1. Het geding in hoger beroep
1.1. Door appellant, verder klager, is bij een op 23 mei 2011 ter griffie ingekomen verzoekschrift tijdig hoger beroep ingesteld tegen de aan deze beslissing gehechte beslissing van de kamer van toezicht over de notarissen en de kandidaat-notarissen te ‘s-Hertogenbosch, verder de kamer, van 21 april 2011. Bij deze beslissing is de klacht van klager tegen de notaris ongegrond verklaard.
1.2. Van de zijde van geïntimeerde, verder de notaris, is op 26 augustus 2011 een verweerschrift ter griffie van het hof ingekomen. Verder is van de zijde van klager op 24 januari 2012 een brief, gedateerd 18 januari 2012, ter griffie van het hof ontvangen.

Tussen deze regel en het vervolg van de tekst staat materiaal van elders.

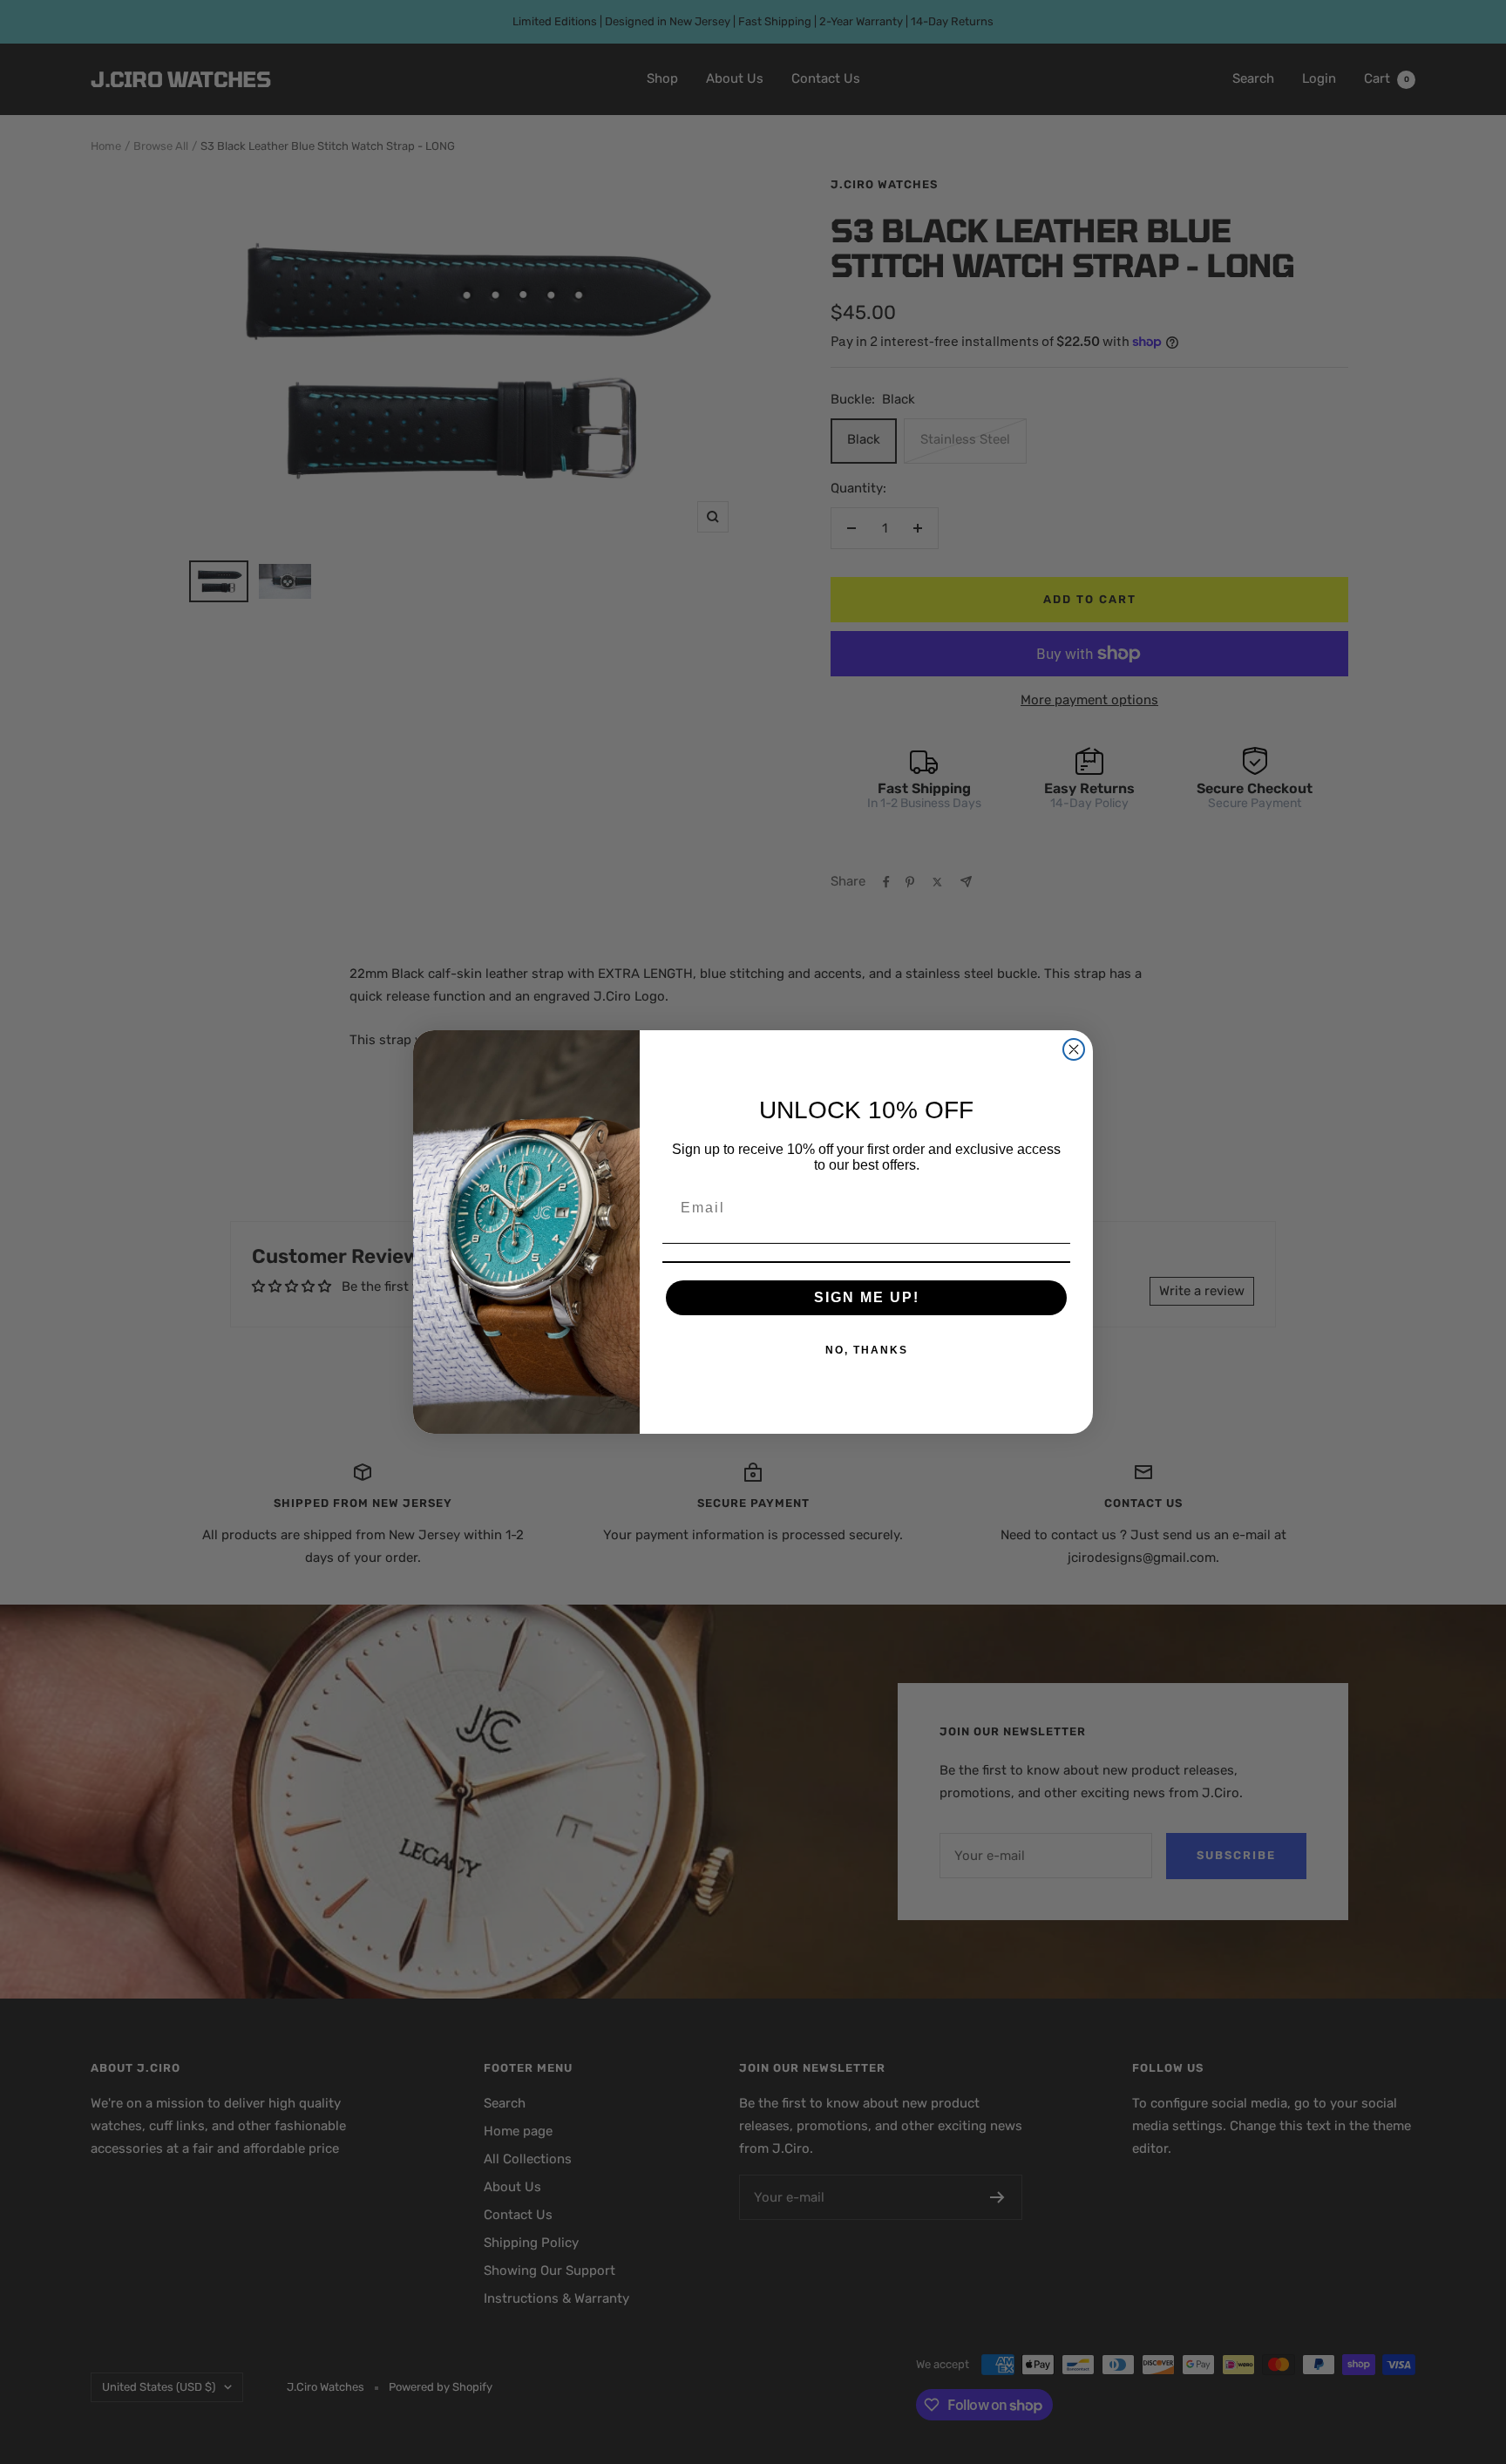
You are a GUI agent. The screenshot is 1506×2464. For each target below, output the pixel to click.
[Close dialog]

1.3. De zaak is behandeld ter openbare terechtzitting van het hof van 2 februari 2012. Klager is in persoon verschenen en heeft het woord gevoerd. Verder is de notaris verschenen, bijgestaan door zijn gemachtigde. De gemachtigde van de notaris heeft het woord gevoerd aan de hand van door haar overgelegde pleitnotities.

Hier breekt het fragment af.